(Records for processing begins)

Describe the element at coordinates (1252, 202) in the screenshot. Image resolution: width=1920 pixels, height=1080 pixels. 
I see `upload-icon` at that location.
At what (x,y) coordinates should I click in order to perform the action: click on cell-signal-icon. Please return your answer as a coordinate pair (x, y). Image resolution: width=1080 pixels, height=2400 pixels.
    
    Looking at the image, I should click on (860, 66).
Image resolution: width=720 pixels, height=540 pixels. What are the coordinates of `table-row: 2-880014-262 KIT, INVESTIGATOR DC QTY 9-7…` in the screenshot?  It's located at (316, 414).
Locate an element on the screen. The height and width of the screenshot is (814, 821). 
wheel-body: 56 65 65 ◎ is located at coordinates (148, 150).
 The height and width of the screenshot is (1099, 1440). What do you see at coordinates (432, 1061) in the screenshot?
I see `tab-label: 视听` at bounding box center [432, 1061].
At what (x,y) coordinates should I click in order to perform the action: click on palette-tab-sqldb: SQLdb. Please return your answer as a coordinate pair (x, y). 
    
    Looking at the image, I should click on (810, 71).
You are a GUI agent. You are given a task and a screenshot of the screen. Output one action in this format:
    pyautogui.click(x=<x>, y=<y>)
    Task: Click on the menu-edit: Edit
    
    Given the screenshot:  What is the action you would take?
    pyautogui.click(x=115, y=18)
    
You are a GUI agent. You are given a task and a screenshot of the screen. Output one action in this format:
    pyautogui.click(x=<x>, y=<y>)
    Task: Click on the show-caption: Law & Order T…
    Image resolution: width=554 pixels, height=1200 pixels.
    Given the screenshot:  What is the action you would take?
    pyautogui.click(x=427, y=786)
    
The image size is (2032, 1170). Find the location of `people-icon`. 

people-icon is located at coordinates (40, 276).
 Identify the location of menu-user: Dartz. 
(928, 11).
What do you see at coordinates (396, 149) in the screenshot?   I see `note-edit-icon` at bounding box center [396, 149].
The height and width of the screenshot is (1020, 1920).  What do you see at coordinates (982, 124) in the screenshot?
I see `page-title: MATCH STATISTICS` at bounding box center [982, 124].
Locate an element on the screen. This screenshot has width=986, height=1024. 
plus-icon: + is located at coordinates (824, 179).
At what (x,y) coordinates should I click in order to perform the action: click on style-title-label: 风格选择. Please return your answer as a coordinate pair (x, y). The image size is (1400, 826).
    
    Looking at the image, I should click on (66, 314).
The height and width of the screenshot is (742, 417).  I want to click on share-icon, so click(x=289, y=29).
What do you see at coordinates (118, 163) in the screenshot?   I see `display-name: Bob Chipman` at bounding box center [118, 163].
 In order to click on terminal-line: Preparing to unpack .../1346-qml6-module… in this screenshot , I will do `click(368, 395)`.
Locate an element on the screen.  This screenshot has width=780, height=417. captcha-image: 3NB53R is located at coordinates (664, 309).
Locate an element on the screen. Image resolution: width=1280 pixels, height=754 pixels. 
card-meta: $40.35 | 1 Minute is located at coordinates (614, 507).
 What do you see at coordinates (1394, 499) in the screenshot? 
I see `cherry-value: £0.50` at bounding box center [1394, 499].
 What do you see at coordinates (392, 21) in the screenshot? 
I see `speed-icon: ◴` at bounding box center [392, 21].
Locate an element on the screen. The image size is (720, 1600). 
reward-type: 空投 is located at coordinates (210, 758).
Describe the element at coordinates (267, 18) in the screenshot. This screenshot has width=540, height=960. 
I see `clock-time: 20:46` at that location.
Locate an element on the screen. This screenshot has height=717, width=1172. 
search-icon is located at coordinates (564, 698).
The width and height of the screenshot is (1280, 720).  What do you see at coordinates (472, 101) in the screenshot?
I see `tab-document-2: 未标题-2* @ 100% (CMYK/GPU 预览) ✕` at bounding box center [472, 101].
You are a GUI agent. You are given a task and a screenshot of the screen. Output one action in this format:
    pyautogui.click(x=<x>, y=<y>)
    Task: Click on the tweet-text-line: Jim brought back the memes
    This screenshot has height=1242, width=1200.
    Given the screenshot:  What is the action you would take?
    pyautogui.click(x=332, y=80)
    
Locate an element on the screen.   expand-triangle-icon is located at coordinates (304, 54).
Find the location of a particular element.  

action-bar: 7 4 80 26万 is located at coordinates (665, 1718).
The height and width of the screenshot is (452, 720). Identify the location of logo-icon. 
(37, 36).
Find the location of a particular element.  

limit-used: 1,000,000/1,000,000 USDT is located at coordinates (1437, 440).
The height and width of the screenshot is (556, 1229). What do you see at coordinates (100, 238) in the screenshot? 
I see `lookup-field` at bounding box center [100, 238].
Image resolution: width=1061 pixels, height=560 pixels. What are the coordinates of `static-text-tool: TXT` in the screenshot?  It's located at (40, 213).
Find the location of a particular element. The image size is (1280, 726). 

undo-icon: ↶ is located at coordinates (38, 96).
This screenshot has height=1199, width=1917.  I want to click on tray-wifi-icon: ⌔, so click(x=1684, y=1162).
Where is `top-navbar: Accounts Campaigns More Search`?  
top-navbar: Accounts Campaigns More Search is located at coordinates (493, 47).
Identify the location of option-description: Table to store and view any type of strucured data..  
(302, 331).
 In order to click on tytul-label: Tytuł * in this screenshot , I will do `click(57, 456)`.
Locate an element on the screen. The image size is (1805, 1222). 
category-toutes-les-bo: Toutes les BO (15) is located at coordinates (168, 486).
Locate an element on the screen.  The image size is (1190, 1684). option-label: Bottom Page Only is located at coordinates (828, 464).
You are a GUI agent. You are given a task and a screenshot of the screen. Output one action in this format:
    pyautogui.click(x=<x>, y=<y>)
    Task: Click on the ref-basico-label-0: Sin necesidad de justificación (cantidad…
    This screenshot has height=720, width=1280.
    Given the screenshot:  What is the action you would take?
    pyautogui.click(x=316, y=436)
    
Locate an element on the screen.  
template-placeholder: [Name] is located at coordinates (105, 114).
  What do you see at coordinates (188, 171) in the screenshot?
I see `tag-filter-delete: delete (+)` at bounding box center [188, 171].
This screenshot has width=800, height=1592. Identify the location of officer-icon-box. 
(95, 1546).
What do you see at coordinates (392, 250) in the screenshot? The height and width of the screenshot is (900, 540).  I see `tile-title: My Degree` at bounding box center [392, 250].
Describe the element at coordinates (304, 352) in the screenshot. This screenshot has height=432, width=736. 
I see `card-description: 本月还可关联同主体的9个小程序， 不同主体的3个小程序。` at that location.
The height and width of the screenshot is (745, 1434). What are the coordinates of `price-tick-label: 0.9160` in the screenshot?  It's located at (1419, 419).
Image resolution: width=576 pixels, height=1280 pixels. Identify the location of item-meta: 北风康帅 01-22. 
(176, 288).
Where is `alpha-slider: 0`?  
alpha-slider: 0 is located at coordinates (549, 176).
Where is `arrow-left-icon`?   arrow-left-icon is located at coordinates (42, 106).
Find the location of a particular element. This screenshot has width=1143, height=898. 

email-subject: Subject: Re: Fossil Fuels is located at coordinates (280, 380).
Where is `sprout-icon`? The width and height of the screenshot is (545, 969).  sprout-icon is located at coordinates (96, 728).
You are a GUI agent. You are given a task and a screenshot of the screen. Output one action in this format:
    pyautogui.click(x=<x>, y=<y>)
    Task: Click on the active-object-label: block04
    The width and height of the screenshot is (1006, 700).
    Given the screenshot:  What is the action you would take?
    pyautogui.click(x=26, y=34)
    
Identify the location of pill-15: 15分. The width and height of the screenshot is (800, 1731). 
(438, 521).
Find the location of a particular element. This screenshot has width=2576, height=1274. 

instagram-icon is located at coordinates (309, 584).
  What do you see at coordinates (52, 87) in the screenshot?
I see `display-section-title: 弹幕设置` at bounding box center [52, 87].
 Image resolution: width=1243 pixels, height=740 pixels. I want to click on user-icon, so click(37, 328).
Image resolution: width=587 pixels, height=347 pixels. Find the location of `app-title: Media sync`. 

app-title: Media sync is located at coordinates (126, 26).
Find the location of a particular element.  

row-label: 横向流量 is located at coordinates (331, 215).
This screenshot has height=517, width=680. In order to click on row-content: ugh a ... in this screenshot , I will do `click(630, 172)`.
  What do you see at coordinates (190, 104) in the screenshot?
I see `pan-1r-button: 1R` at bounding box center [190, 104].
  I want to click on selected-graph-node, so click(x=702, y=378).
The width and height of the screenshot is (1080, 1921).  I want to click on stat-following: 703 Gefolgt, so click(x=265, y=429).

(Records for processing ends)

▶ _Brief_: Gather every line of the records that contains the string "menu". Case counts.

▶ _Solution to this exercise_:
    Task: Click on the menu-edit: Edit
 Identify the location of menu-user: Dartz. 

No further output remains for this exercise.